[STUDY MATERIAL]:

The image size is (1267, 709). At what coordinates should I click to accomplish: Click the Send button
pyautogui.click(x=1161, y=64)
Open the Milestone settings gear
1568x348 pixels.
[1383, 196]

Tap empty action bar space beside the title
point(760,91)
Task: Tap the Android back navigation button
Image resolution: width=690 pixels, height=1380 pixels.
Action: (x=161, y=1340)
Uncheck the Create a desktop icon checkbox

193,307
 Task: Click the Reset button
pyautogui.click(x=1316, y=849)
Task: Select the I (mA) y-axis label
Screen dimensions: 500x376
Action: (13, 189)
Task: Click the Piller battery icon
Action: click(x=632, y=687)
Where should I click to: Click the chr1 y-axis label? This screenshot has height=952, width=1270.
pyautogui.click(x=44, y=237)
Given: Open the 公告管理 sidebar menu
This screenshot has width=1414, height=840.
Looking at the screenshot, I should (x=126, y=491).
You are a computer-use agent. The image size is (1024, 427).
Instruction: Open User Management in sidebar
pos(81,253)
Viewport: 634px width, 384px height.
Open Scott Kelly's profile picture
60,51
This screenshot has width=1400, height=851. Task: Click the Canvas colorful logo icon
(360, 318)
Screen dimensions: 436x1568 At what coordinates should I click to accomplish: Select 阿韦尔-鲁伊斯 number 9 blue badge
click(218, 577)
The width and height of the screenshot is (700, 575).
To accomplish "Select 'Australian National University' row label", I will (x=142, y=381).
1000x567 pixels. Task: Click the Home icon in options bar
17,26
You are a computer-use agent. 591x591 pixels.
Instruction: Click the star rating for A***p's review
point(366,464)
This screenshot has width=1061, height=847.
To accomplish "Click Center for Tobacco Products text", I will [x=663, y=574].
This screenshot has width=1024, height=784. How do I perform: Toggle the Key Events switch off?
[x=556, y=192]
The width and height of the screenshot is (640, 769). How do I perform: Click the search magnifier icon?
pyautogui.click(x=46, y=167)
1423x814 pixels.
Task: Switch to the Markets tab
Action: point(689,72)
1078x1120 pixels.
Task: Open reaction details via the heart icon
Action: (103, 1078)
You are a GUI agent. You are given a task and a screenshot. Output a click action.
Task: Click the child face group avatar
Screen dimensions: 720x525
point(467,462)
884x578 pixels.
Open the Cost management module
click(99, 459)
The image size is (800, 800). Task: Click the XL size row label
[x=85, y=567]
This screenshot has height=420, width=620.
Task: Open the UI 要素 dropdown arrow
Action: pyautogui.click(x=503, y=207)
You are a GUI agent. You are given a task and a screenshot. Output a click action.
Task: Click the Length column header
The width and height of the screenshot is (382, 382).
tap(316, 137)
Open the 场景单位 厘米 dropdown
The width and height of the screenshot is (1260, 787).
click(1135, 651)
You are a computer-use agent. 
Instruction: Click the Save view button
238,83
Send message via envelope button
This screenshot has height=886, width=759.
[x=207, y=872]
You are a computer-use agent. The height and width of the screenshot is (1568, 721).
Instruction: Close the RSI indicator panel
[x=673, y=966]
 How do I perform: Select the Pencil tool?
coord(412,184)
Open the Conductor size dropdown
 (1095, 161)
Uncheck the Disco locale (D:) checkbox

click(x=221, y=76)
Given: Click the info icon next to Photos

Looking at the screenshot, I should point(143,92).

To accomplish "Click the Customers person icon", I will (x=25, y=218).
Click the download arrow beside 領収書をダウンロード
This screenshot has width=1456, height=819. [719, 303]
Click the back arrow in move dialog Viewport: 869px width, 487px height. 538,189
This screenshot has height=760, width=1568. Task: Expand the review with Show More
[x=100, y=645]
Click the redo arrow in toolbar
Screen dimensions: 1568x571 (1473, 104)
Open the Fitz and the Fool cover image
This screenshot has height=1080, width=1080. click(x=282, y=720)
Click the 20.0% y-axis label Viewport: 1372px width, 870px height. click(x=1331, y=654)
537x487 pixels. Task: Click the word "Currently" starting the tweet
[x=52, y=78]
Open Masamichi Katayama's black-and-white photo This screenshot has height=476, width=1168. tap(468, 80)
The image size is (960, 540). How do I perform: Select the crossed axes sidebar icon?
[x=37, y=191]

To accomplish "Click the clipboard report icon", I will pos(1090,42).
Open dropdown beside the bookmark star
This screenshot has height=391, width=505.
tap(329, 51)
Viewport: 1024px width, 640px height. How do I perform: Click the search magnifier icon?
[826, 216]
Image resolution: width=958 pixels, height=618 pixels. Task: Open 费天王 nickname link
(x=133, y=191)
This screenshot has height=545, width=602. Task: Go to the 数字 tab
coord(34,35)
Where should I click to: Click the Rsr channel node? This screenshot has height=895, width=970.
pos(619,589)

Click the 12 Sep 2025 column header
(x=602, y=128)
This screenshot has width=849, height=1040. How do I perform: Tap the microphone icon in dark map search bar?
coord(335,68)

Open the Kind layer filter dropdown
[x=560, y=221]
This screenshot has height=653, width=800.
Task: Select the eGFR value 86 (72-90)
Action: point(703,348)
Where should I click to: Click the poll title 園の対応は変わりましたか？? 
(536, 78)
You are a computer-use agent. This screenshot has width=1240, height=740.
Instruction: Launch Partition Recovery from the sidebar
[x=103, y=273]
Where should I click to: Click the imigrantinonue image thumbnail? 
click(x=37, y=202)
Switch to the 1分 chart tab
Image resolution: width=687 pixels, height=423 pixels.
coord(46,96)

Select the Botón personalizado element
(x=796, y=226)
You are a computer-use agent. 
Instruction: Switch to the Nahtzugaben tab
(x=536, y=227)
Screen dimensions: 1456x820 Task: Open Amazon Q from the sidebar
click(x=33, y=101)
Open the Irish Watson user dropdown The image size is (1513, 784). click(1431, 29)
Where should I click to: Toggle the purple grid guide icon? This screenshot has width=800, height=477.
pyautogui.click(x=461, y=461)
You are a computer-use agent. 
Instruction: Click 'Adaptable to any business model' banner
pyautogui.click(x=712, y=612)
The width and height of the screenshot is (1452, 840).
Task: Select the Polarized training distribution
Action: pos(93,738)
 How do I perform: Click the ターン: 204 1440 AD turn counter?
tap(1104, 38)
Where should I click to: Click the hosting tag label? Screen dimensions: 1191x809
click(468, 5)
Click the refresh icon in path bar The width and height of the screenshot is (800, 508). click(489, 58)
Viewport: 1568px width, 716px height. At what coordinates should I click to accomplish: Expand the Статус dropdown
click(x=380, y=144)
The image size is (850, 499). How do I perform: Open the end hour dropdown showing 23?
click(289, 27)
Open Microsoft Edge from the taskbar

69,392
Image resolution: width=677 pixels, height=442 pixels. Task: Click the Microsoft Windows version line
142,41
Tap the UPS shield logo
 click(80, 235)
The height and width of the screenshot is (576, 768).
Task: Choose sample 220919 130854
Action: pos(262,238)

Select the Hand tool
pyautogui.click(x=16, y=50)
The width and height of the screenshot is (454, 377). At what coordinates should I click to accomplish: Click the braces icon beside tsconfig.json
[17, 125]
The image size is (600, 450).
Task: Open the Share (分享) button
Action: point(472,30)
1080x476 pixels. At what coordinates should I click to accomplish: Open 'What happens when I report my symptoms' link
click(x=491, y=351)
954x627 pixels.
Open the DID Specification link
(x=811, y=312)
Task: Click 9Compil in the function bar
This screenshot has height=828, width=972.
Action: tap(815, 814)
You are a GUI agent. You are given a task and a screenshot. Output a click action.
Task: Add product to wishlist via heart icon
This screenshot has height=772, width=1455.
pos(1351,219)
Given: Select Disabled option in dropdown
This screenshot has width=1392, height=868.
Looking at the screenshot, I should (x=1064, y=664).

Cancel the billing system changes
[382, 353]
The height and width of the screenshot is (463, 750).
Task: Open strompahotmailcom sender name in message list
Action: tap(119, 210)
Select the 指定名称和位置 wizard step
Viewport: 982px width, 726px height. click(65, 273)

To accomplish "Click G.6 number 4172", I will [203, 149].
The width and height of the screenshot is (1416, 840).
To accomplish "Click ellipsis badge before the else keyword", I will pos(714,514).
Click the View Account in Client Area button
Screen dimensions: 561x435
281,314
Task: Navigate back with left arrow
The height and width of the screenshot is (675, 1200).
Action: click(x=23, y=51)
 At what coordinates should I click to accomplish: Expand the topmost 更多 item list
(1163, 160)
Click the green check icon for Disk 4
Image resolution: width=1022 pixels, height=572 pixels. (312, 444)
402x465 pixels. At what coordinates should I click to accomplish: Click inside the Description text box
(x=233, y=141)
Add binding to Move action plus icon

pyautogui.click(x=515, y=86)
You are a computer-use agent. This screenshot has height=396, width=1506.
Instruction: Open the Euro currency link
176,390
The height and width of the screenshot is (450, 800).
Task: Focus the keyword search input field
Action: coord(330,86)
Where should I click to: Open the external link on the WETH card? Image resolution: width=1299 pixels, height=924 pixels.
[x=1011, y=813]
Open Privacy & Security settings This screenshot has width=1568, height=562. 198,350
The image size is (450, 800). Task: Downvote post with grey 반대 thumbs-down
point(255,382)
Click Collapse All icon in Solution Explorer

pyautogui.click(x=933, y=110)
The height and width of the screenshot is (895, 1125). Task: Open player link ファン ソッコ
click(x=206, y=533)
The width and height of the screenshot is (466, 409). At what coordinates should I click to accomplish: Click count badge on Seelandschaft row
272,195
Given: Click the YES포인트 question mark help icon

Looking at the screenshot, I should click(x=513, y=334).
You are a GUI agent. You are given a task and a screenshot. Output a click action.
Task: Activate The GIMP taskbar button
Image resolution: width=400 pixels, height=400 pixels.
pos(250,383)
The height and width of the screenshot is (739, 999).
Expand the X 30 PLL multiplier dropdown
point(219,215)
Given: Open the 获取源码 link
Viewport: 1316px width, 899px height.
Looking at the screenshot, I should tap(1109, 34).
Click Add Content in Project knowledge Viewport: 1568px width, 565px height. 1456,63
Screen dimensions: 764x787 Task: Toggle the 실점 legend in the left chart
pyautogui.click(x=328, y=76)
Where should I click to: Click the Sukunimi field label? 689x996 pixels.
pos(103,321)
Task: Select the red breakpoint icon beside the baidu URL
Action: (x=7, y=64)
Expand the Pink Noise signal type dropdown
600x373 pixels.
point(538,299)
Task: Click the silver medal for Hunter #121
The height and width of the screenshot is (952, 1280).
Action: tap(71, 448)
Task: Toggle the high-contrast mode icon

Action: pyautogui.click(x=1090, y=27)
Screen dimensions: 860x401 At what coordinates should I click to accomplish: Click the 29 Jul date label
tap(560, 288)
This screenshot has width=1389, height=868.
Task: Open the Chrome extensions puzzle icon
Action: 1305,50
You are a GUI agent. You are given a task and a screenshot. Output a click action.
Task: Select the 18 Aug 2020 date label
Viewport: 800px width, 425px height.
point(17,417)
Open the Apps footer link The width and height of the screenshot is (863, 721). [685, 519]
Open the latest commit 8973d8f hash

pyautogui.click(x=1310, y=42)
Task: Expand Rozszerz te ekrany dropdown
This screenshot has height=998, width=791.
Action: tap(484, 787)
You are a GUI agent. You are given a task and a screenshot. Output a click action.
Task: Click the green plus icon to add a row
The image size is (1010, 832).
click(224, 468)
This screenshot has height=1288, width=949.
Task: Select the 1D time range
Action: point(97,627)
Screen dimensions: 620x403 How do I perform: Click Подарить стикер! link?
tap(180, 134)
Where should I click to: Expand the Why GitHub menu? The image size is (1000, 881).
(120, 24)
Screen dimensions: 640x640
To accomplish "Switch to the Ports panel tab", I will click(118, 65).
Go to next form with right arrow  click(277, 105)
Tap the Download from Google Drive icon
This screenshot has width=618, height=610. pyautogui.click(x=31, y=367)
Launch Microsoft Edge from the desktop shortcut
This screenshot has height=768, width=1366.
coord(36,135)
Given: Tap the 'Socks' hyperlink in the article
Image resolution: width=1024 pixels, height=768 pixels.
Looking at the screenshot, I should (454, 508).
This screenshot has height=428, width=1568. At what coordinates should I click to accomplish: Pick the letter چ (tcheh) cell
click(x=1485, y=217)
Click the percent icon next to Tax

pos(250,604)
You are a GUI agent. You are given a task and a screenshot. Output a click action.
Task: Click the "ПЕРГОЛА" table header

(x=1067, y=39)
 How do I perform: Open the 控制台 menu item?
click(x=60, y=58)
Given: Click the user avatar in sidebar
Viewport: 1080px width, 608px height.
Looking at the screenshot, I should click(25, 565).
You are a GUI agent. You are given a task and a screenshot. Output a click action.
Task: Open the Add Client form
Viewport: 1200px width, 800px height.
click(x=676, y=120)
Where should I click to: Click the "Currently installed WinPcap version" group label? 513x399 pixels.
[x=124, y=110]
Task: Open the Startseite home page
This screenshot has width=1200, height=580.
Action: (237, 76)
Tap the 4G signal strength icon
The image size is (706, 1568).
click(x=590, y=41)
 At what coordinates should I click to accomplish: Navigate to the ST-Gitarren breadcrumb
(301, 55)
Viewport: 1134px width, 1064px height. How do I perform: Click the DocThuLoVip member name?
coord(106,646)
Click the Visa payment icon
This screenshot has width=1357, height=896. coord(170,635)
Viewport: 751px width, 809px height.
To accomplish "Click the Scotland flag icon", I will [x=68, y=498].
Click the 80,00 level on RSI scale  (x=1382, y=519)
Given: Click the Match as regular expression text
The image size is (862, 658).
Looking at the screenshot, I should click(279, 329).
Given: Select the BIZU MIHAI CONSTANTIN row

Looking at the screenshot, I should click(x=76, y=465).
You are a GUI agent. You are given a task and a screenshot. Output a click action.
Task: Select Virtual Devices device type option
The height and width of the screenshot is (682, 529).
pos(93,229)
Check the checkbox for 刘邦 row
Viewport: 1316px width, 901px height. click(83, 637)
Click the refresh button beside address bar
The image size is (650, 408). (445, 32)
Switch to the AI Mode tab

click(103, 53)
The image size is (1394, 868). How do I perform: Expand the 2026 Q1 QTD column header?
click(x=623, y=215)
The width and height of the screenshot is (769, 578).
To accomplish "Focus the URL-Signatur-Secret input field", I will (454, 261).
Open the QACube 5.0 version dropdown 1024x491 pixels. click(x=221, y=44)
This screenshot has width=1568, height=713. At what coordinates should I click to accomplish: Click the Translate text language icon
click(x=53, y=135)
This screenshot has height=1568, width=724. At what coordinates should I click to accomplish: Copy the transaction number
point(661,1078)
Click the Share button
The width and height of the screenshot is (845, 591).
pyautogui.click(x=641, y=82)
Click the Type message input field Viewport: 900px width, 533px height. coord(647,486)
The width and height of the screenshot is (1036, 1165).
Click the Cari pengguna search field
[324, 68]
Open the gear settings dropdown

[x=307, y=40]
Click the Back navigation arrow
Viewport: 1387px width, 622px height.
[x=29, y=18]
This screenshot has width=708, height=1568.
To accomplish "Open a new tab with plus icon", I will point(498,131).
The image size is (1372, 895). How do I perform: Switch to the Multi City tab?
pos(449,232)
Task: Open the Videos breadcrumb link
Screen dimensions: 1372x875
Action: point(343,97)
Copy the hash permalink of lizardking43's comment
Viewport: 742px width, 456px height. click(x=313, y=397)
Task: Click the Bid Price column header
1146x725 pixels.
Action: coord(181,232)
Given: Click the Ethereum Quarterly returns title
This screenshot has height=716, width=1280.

[WORK INSTRUCTIONS]: Only the number is needed. Say how many lines of the entries contain "computer".

[OUTPUT FOR THIS EXERCISE]: 8